(Collected data entries)
[Start of Attachment]

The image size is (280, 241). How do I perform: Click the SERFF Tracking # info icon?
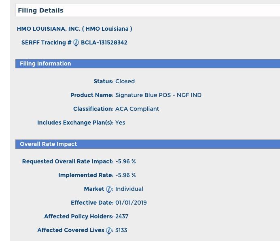pos(76,43)
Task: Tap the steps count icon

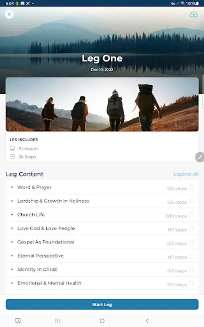Action: (12, 156)
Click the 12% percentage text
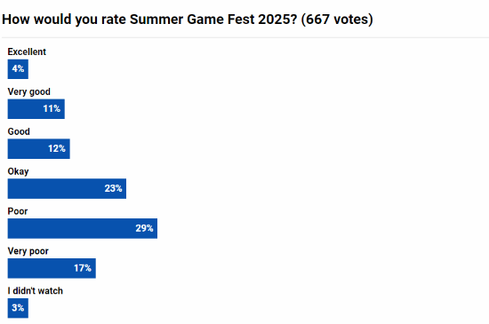 click(x=57, y=149)
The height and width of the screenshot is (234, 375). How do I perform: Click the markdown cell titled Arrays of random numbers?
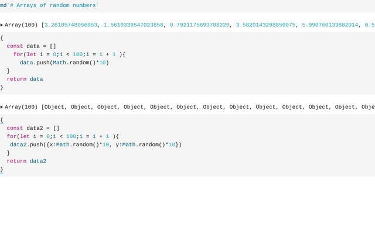tap(49, 5)
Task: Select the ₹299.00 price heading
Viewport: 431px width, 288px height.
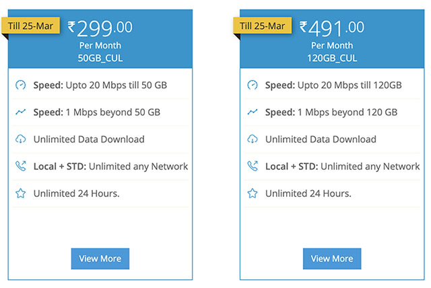Action: pos(100,28)
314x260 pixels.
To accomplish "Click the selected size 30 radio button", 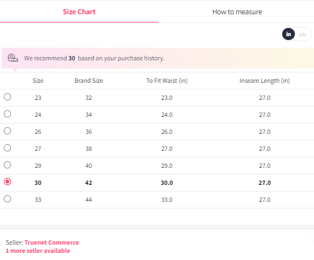I will 8,182.
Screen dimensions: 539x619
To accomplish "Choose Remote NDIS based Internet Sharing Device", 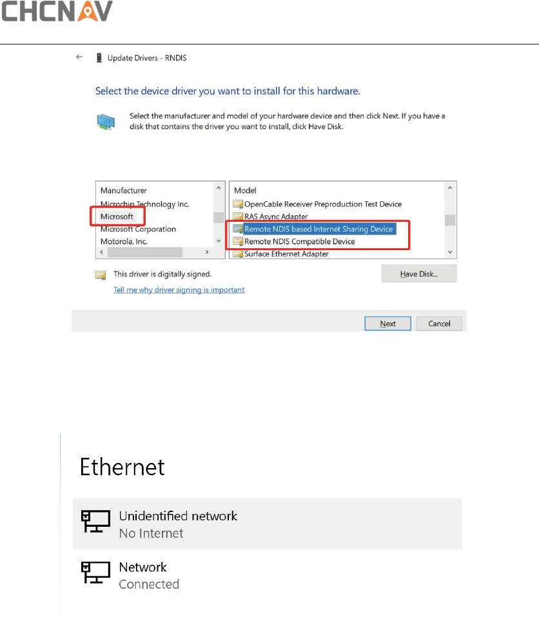I will point(319,229).
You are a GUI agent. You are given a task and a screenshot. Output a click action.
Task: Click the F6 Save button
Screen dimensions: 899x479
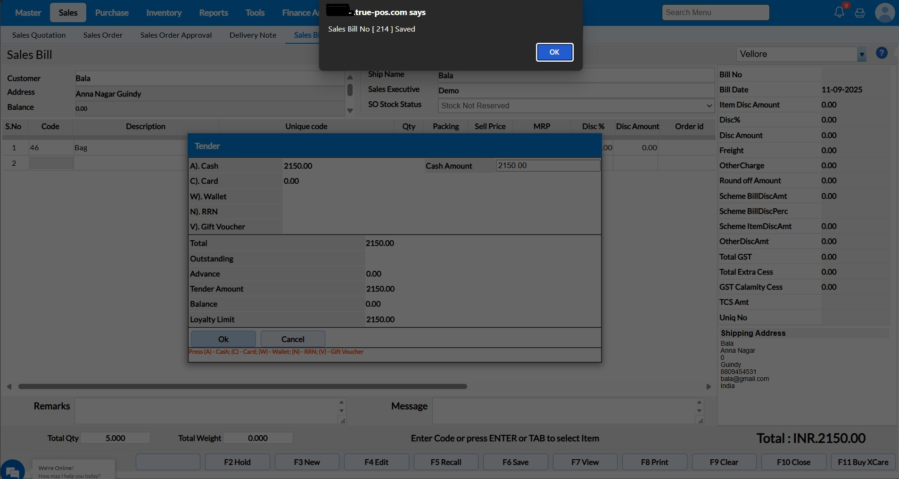pyautogui.click(x=515, y=462)
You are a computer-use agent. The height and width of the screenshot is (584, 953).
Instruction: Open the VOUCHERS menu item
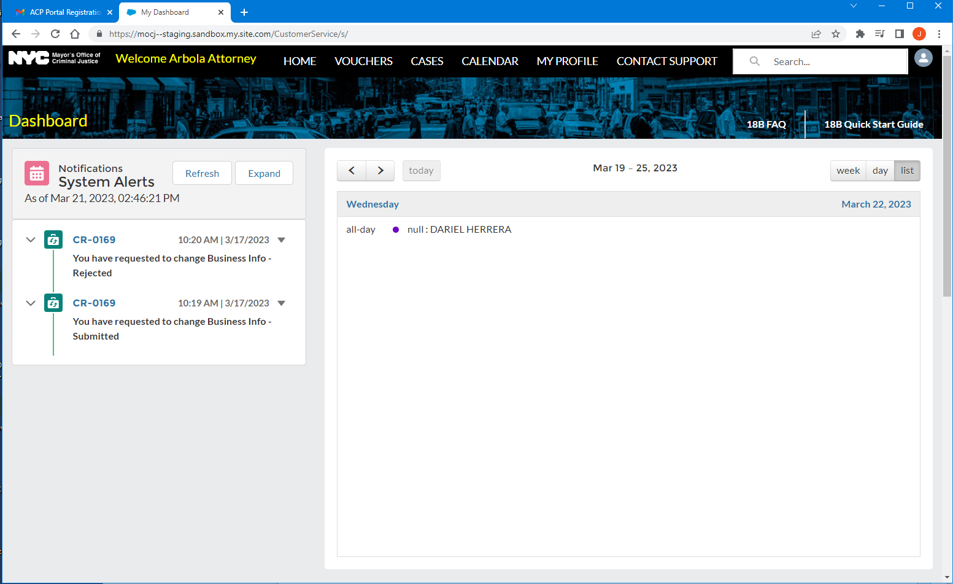click(363, 61)
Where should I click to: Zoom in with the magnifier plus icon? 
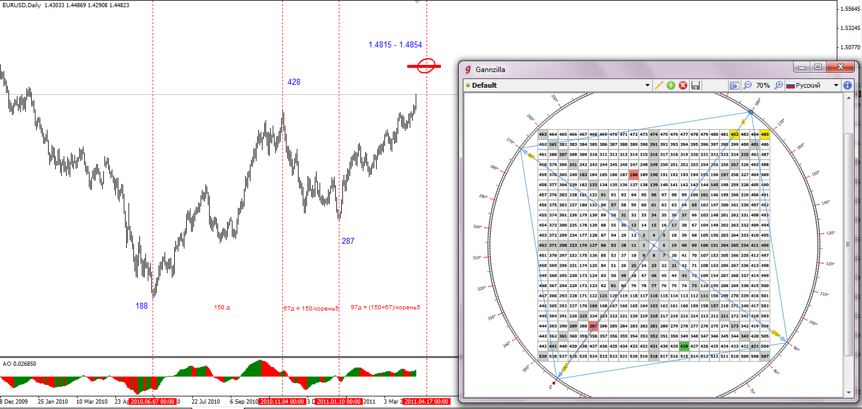pos(779,85)
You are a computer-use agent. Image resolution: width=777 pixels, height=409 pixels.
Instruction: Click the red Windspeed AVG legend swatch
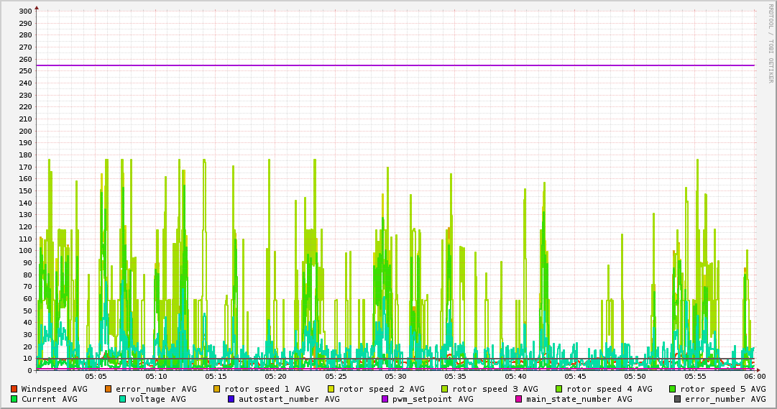[x=14, y=389]

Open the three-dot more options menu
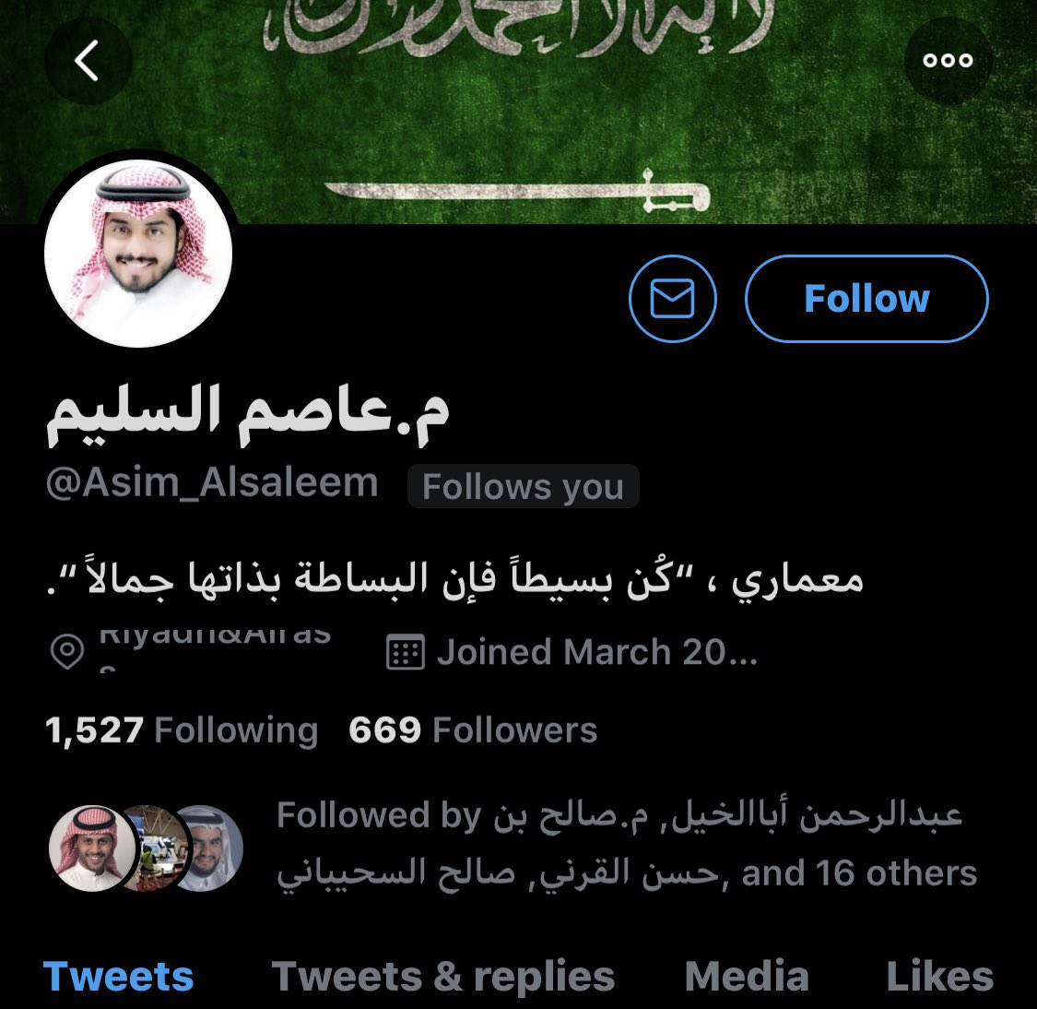coord(948,60)
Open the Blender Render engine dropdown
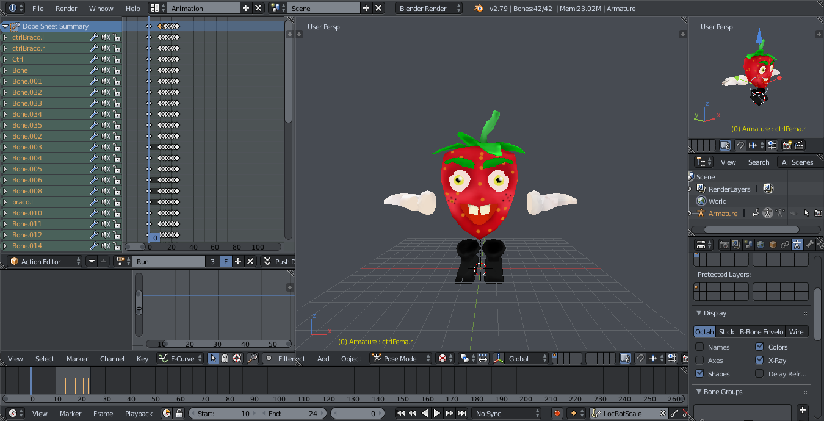This screenshot has height=421, width=824. point(427,8)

[End of Attachment]

Exercise description ▸ Extract, word for word, each line from the one that contains "Open the three-dot more options menu" through the final line of the data above. Leave the pictures out.

Response area ▸
Open the three-dot more options menu
coord(948,60)
Open the Blender Render engine dropdown
This screenshot has height=421, width=824. point(427,8)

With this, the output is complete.